Apart from the Dzhokhar Dudaev battalion, there is also another Chechen peacekeeping battalion in Ukraine, the Sheikh Mansur battalion, which is commanded by Muslim Cheberloevsky, a close associate of Isa Munaev and a veteran of two wars in Chechnya. That battalion is located in eastern Ukraine’s Luhansk region, but no information is available about its activities.
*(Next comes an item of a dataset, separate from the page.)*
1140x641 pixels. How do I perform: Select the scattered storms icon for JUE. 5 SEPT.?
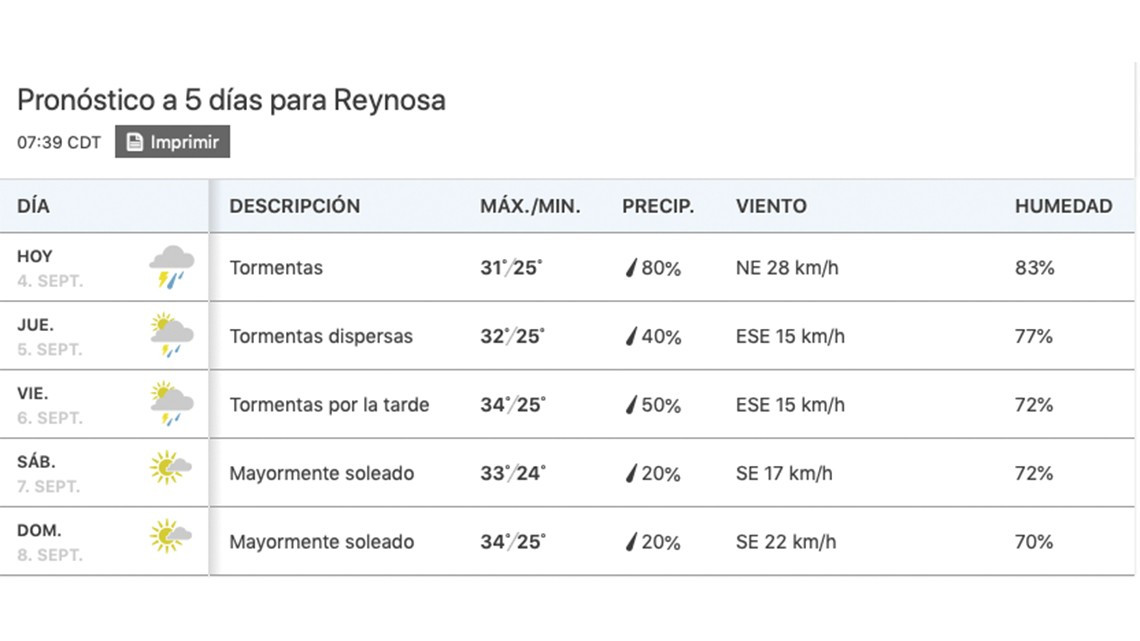[170, 336]
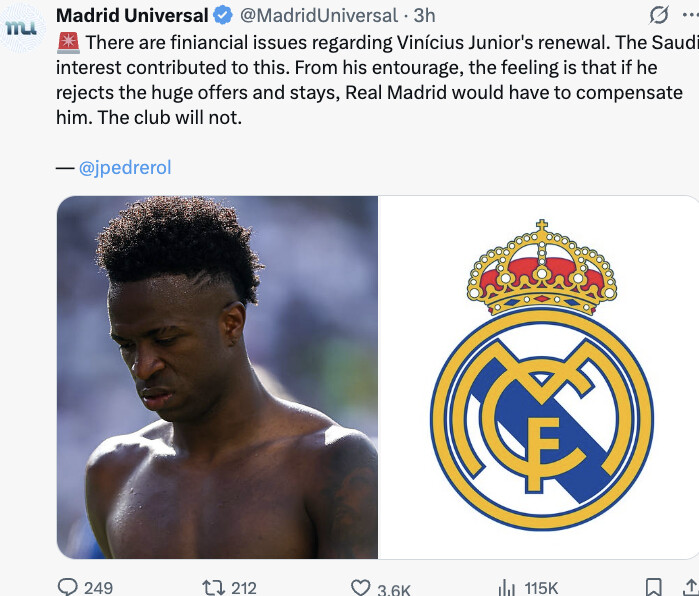The width and height of the screenshot is (699, 596).
Task: Click the 3.6K likes count
Action: pyautogui.click(x=393, y=589)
More Chechen volunteers would have joined the Chechen battalions fighting in Ukraine had the Ukrainian government resolved the legal status of these units. Nearly all the Chechens who go to fight the Russians in Ukraine are either citizens of European countries or have political refugee status in one of those countries. European states prosecute those known to have participated in military actions in Ukraine. So the uncertainty of the status of the volunteers and the lack of clarity about their future after the end of hostilities makes it harder for the would-be volunteers to go to Ukraine. For example, it is unclear whether the volunteers will be allowed to stay in Ukraine after the war is over until their legal problems with the European countries are resolved. A member of the Verkhovna Rada (Ukraine’s parliament), Semyon Semenchenko, has promised to legalize the Chechen battalion (Comments.ua, February 2).
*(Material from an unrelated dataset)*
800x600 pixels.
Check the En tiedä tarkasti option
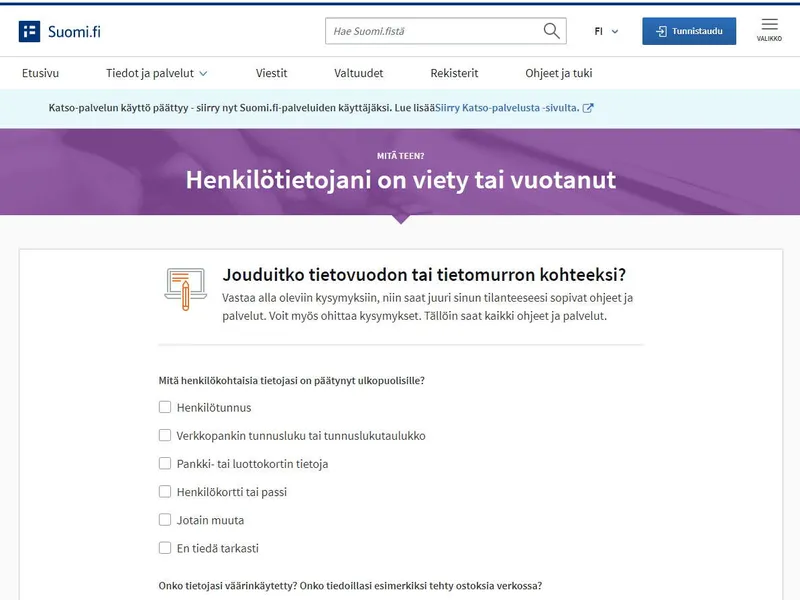[165, 547]

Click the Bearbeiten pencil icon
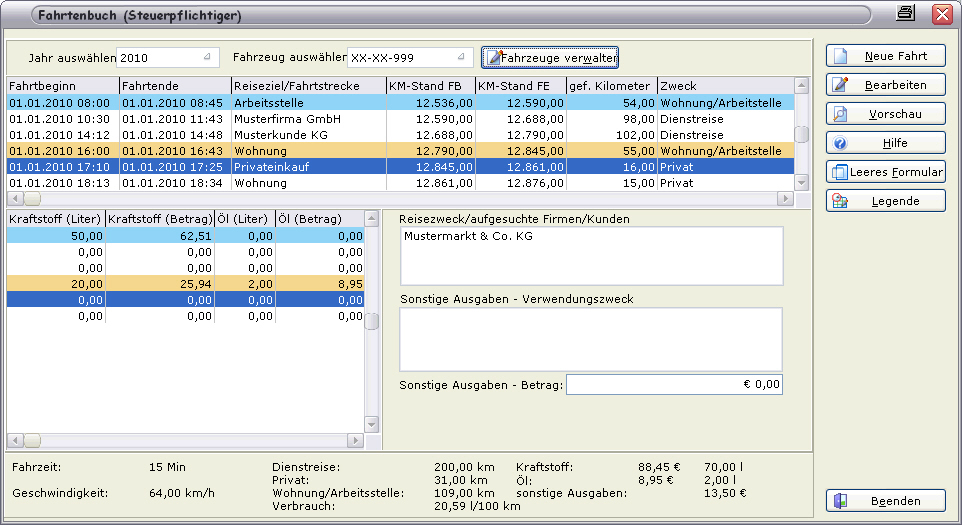click(841, 86)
Some in Russia could not disguise their glee over the death of Isa Munaev. Ramzan Kadyrov, the head of the Chechen Republic inside the Russian Federation, expressed his opinion about Munaev’s death on his Instagram page, saying it was the result of internal conflicts among Chechens fighting under the Ukrainian flag. According to Kadyrov, “[Munaev’s] killing was organized by Adam Osmaev and Amina Okueva, who acted on orders from the SBU [the Security Service of Ukraine] and the CIA [Central Intelligence Agency]” (Instagram.com/p/yniTIVCRsH, February 2). In his posting, Kadyrov twice misspelled the last name of the president of Ukraine. Kadyrov also addressed all the Chechens fighting on the Ukrainian side: “Stop immediately! This is not your war. Urgently come back home. This is your chance to stay alive. Otherwise you will be killed too. None of you will be allowed to leave the battlefield alive. All of you know me well. None of you will dare even to look in the direction of Russia. I will not allow you,” Kadyrov said.
Kadyrov, as usual, accused the West of all the problems in Ukraine. He did not mention, however, those Chechens fighting in Ukraine under the Russian flag. Multiple videos are available on YouTube showing the pro-Russian Chechen presence in Ukraine. Those Chechens will apparently fight on the pro-Russian side until they receive orders from Moscow to stop (Fakty.ictv.ua, December 5, 2014).
It is unlikely the remaining Chechen fighters on the Ukrainian side will heed Kadyrov’s call. Rather, according to Ukrainian media, the Chechens who want to take revenge for Isa Munaev’s death already expressed their wish to go to Ukraine (Joinfo.ua, February 3). Munaev’s death will boost the positions of those Chechens who arrived from Europe to help the Ukrainians against Russia; and more Chechens will likely join the groups fighting and dying under the Ukrainian flag.